Livro traz um revisionismo humorístico da História do Brasil

Jornalista Ricardo Mioto conta o que há de mais engraçado, curioso e divertido na História do país. Em “Breve História bem-humorada do Brasil”, ele descreve passagens pouco conhecidas de fatos e de figuras históricas. Com a função de divertir, o livro também leva à reflexão, ao relacionar o que aconteceu no passado aos problemas atuais, mas de uma forma irreverente e sem os rigores da academia

Livro será lançado no dia 2 de maio na Livraria da Vila na Alameda Lorena em São Paulo

Quem nunca leu pelo menos um trecho da carta de Pero Vaz de Caminha, o primeiro relato histórico do descobrimento do Brasil? E quem também não se entediou com as datadas construções do nosso mais antigo escriba, numa época em que storytelling estava longe de se tornar moda? É exatamente por isso que figuras como Diogo Dias passaram completamente despercebidas na história do país. Navegador da esquadra de Pedro Álvares Cabral, ele foi o mais, digamos, animado entre os primeiros portugueses que passaram por aqui, cuja empolgação ao confraternizar com os índios de Porto Seguro foi tanta que ganhou menção na carta oficial ao rei. “Por que falamos tanto nesses insuportáveis Pedro Álvares Cabral e Pero Vaz e tão pouco em Diogo Dias, inventor do flerte, pai do carnaval, forrozeiro, axezeiro e chicleteiro?”, questiona Ricardo Mioto em “Breve História bem-humorada do Brasil”.
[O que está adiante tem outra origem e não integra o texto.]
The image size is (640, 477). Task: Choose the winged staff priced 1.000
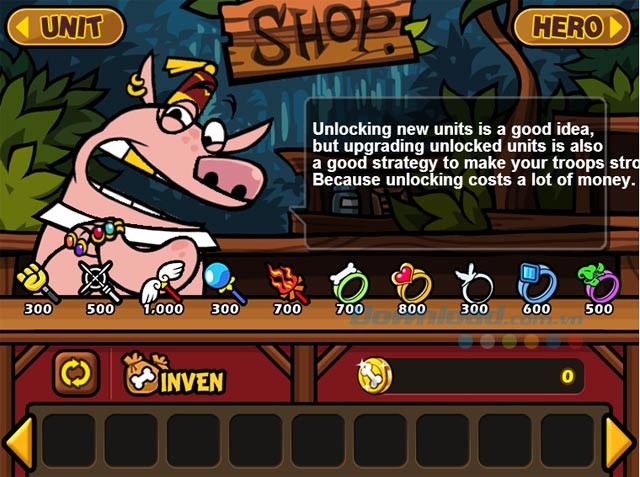[161, 284]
Como jornalista, Mioto é treinado em enxergar o curioso, o diferente e, muitas vezes, o engraçado naquilo que para outros é banal e corriqueiro. E foi essa habilidade que usou para escrever o livro, uma releitura anedótica da história do Brasil, cheio de referências atuais. Como, por exemplo, quando ainda no século XVI Portugal tentava consolidar o seu poder sobre a colônia e evitou por pouco que os cariocas hoje falassem fazendo biquinho francês, em vez do famoso S chiado, motivo de amor e ódio no país. “Tudo isso para no final entregarem a localidade a Sérgio Cabral, de modo que era melhor ter deixado com os franceses”, diz o livro.

Cobrindo desde os tempos da colônia aos dias atuais, “Breve História bem-humorada do Brasil” não constará na lista de material escolar da sua filha e dificilmente servirá de base para alguma questão do Enem, embora todos os principais conteúdos estejam lá. É verdade, sem se preocupar tanto com a precisão histórica. Duque de Caxias, patrono do Exército e principal líder militar da Guerra do Paraguai, nunca disse a frase “bota na conta do papa”, como registra o livro. O autor não alivia a barra de ninguém. Pedro I, herói da independência? “Espécime daquela categoria de homens definidos como ‘pinto louco’ ”. Tiradentes, revolucionário e a “alegria para viúvas saudosas de algum balanço”.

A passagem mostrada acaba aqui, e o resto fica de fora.